(Excerpted records)

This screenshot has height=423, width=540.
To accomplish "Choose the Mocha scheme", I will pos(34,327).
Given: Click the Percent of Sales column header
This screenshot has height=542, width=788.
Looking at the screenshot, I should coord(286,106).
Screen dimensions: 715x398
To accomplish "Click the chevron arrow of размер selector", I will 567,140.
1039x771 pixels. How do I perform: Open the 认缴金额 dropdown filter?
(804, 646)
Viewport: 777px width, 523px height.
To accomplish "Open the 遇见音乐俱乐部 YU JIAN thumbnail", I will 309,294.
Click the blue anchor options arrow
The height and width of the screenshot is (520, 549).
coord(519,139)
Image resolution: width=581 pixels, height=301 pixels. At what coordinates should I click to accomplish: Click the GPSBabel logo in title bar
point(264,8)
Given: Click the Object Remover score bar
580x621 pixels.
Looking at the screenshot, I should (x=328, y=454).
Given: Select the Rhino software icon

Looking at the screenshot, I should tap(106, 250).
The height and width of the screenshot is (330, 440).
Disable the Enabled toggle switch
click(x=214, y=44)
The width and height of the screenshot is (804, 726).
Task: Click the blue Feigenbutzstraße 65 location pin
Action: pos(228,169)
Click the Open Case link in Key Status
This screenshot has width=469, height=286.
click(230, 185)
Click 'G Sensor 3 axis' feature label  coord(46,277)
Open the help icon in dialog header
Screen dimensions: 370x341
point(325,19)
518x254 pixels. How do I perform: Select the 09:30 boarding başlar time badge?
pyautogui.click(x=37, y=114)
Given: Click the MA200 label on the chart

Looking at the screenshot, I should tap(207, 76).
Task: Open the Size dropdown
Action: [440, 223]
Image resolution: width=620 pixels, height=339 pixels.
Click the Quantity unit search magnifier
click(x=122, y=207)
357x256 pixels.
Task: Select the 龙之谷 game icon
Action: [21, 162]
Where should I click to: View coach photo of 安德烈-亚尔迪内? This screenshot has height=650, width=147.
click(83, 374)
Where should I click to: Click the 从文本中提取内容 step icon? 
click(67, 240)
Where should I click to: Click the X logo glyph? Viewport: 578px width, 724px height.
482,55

(End Excerpted records)

* **What needs to be done**
Without changing anything, repeat every record above.

* **Solution for this problem**
This screenshot has height=423, width=540.
To accomplish "Choose the Mocha scheme", I will pos(34,327).
Given: Click the Percent of Sales column header
This screenshot has height=542, width=788.
Looking at the screenshot, I should coord(286,106).
Screen dimensions: 715x398
To accomplish "Click the chevron arrow of размер selector", I will 567,140.
1039x771 pixels. How do I perform: Open the 认缴金额 dropdown filter?
(804, 646)
Viewport: 777px width, 523px height.
To accomplish "Open the 遇见音乐俱乐部 YU JIAN thumbnail", I will 309,294.
Click the blue anchor options arrow
The height and width of the screenshot is (520, 549).
coord(519,139)
Image resolution: width=581 pixels, height=301 pixels. At what coordinates should I click to accomplish: Click the GPSBabel logo in title bar
point(264,8)
Given: Click the Object Remover score bar
580x621 pixels.
Looking at the screenshot, I should (x=328, y=454).
Given: Select the Rhino software icon

Looking at the screenshot, I should tap(106, 250).
The height and width of the screenshot is (330, 440).
Disable the Enabled toggle switch
click(x=214, y=44)
The width and height of the screenshot is (804, 726).
Task: Click the blue Feigenbutzstraße 65 location pin
Action: pos(228,169)
Click the Open Case link in Key Status
This screenshot has width=469, height=286.
click(230, 185)
Click 'G Sensor 3 axis' feature label  coord(46,277)
Open the help icon in dialog header
Screen dimensions: 370x341
point(325,19)
518x254 pixels. How do I perform: Select the 09:30 boarding başlar time badge?
pyautogui.click(x=37, y=114)
Given: Click the MA200 label on the chart

Looking at the screenshot, I should tap(207, 76).
Task: Open the Size dropdown
Action: [440, 223]
Image resolution: width=620 pixels, height=339 pixels.
Click the Quantity unit search magnifier
click(x=122, y=207)
357x256 pixels.
Task: Select the 龙之谷 game icon
Action: [21, 162]
Where should I click to: View coach photo of 安德烈-亚尔迪内? This screenshot has height=650, width=147.
click(83, 374)
Where should I click to: Click the 从文本中提取内容 step icon? 
click(67, 240)
Where should I click to: Click the X logo glyph? Viewport: 578px width, 724px height.
482,55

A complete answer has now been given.